**Set exercise a**
Which interactions does the article on dispersive adhesion list as sources of adhesive forces?

**Extracted text**
= Dispersive adhesion =

Adhesion between materials due to intermolecular interactions

A Pacific leaping blenny climbing up a Plexiglas plate

Dispersive adhesion, also called adsorptive adhesion, is a mechanism for adhesion which attributes attractive forces between two materials to intermolecular interactions between molecules of each material. This mechanism is widely viewed as the most important of the five mechanisms of adhesion due to its presence in every type of adhesive system and its relative strength.

==Source of dispersive adhesion attractions==

The source of adhesive forces, according to the dispersive adhesion mechanism, is the weak interactions that occur between molecules close together. These interactions include London dispersion forces, Keesom forces, Debye forces and hydrogen bonds. Individually, these attractions are not very strong, but when summed over the bulk of a material, they can become significant.

===London dispersion===
London dispersion forces arise from instantaneous dipoles between two nonpolar molecules close together. The random nature of electron orbit allows moments in which the charge distribution in a molecule is unevenly distributed, allowing an electrostatic attraction to another molecule with a temporary dipole. A larger molecule allows for a larger dipole, and thus will have stronger dispersion forces.

===Keesom===
Keesom forces, also known as dipole–dipole interactions, result from two molecules that have permanent dipoles due to electronegativity differences between atoms in the molecule. This dipole causes a coulombic attraction between the two molecules.

===Debye===
Debye forces, or dipole–induced dipole interactions, can also play a role in dispersive adhesion. These come about when a nonpolar molecule becomes temporarily polarized due to interaction with a nearby polar molecule. This "induced dipole" in the nonpolar molecule then is attracted to the permanent dipole, yielding a Debye attraction.

===Hydrogen bonding===
Sometimes grouped into the chemical mechanism of adhesion, hydrogen bonding can increase adhesive strength by the dispersive mechanism. Hydrogen bonding occurs between molecules with a hydrogen atom attached to a small, electronegative atom such as fluorine, oxygen or nitrogen. This bond is naturally polar, with the hydrogen atom gaining a slight positive charge and the other atom becoming slightly negative. Two molecules, or even two functional groups on one large molecule, may then be attracted to each other via Keesom forces.

**Set exercise b**
Which lines in the rows below contain the word "Select"? Pull out each of those lines in full.

**Records provided**
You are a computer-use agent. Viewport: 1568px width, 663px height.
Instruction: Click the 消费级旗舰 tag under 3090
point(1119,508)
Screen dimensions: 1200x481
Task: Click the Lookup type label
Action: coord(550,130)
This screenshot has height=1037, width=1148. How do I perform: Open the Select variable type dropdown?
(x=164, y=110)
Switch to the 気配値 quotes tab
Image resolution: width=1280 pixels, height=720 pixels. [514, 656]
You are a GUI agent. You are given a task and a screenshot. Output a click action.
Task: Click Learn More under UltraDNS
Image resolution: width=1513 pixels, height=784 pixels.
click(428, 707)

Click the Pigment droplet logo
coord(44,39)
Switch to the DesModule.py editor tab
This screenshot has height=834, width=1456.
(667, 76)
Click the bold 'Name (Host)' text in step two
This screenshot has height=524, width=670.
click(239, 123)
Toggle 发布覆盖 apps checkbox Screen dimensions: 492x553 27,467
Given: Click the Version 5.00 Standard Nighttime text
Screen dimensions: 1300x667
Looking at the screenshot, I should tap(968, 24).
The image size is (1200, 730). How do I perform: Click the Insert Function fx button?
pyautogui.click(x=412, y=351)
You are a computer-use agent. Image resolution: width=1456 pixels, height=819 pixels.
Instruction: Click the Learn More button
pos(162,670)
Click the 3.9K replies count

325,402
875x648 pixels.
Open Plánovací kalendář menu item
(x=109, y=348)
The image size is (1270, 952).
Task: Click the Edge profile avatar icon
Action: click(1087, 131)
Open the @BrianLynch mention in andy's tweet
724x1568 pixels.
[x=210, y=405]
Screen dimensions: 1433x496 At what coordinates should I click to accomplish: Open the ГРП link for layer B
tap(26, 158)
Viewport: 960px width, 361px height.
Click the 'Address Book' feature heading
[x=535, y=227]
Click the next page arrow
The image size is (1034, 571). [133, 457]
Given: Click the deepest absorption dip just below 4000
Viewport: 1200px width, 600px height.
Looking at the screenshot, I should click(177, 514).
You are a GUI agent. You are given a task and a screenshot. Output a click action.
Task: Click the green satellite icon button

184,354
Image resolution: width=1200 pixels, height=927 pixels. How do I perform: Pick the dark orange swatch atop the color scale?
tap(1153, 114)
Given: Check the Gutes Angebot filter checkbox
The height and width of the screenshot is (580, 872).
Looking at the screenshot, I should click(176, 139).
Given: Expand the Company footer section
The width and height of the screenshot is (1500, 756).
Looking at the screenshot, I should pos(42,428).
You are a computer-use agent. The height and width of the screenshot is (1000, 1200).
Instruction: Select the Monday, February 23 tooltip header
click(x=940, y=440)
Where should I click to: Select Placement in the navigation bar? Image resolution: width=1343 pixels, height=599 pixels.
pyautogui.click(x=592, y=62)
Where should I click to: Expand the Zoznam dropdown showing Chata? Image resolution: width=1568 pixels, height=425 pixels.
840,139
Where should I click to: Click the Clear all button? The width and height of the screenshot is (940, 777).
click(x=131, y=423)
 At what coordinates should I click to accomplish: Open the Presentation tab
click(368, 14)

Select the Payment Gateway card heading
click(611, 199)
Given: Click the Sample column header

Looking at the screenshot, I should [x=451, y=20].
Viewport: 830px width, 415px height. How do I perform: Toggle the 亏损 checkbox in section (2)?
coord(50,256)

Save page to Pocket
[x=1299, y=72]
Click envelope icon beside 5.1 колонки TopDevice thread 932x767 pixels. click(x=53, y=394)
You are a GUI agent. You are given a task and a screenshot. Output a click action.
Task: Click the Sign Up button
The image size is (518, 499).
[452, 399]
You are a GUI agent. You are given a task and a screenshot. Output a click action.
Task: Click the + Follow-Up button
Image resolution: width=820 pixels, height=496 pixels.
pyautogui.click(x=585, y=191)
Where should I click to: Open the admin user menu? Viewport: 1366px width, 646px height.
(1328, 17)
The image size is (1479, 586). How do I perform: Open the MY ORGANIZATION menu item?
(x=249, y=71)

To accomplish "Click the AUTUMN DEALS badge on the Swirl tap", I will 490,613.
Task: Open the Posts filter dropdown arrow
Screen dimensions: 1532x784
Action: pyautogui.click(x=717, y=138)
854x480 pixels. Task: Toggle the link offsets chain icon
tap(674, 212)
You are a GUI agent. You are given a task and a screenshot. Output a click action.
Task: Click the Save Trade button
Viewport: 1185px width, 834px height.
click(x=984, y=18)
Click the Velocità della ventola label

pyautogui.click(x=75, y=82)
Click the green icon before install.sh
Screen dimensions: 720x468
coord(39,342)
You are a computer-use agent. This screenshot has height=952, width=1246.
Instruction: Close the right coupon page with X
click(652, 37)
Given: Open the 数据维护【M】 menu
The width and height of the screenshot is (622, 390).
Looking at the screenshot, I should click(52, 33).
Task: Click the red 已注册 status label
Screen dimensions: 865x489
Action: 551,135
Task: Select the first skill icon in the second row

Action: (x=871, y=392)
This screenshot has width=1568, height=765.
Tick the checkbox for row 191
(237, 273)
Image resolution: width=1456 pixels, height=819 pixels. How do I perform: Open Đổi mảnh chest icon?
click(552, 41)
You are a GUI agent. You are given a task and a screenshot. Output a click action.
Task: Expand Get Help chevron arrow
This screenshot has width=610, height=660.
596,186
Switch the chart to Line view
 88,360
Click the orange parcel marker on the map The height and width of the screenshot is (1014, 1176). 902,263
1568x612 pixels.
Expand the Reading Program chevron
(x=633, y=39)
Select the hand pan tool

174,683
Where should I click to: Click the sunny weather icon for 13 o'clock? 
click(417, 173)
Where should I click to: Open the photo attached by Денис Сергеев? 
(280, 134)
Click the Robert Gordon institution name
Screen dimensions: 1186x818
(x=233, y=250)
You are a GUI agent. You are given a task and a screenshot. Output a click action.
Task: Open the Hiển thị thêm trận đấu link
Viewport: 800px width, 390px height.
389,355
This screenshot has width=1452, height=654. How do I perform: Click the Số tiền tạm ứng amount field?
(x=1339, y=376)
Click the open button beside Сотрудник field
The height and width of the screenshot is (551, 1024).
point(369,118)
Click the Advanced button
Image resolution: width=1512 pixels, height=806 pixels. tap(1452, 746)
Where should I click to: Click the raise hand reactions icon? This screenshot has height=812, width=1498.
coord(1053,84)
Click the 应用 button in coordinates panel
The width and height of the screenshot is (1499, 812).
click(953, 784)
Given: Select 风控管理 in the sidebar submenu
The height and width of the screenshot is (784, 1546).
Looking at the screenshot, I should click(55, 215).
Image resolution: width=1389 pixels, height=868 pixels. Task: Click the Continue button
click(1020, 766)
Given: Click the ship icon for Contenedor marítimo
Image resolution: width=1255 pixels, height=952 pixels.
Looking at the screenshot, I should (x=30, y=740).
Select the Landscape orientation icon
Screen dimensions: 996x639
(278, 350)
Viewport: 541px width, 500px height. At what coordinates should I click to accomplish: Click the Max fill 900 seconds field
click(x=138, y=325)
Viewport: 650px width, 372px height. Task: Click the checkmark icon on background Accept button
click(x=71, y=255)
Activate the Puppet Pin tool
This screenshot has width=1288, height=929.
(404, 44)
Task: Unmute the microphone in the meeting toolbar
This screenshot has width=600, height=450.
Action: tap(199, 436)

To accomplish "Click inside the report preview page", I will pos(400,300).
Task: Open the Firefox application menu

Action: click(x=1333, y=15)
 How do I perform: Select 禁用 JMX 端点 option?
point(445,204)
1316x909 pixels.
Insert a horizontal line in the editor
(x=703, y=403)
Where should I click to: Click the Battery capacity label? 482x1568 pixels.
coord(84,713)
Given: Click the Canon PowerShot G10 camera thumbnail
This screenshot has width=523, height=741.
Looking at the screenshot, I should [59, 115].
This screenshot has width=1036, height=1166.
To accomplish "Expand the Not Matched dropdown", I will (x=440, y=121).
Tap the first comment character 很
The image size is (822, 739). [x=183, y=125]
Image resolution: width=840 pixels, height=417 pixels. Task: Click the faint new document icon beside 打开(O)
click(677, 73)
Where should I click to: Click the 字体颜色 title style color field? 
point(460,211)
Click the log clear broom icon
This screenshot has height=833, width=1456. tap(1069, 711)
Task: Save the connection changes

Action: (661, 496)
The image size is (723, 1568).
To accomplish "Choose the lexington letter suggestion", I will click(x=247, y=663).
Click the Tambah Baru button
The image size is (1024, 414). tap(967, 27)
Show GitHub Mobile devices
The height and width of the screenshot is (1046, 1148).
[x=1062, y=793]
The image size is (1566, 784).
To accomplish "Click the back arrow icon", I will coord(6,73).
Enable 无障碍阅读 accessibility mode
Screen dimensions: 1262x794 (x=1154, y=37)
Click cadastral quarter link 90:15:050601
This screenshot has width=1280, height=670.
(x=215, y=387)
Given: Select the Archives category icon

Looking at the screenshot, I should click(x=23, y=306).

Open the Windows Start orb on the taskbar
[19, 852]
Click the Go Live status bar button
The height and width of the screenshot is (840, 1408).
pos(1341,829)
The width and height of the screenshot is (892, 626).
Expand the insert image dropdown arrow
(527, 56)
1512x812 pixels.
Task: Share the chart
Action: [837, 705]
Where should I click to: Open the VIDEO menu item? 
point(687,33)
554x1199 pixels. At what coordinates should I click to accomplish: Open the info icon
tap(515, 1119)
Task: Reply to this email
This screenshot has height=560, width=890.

**Correct output a**
London dispersion forces, Keesom forces, Debye forces, and hydrogen bonds.

**Correct output b**
This screenshot has height=1037, width=1148. How do I perform: Open the Select variable type dropdown?
Instruction: Select the Monday, February 23 tooltip header
Where should I click to: Select Placement in the navigation bar? Image resolution: width=1343 pixels, height=599 pixels.
Select the Payment Gateway card heading
Task: Select the first skill icon in the second row
Select the hand pan tool
Given: Select 风控管理 in the sidebar submenu
Select the Landscape orientation icon
 How do I perform: Select 禁用 JMX 端点 option?
Given: Select the Archives category icon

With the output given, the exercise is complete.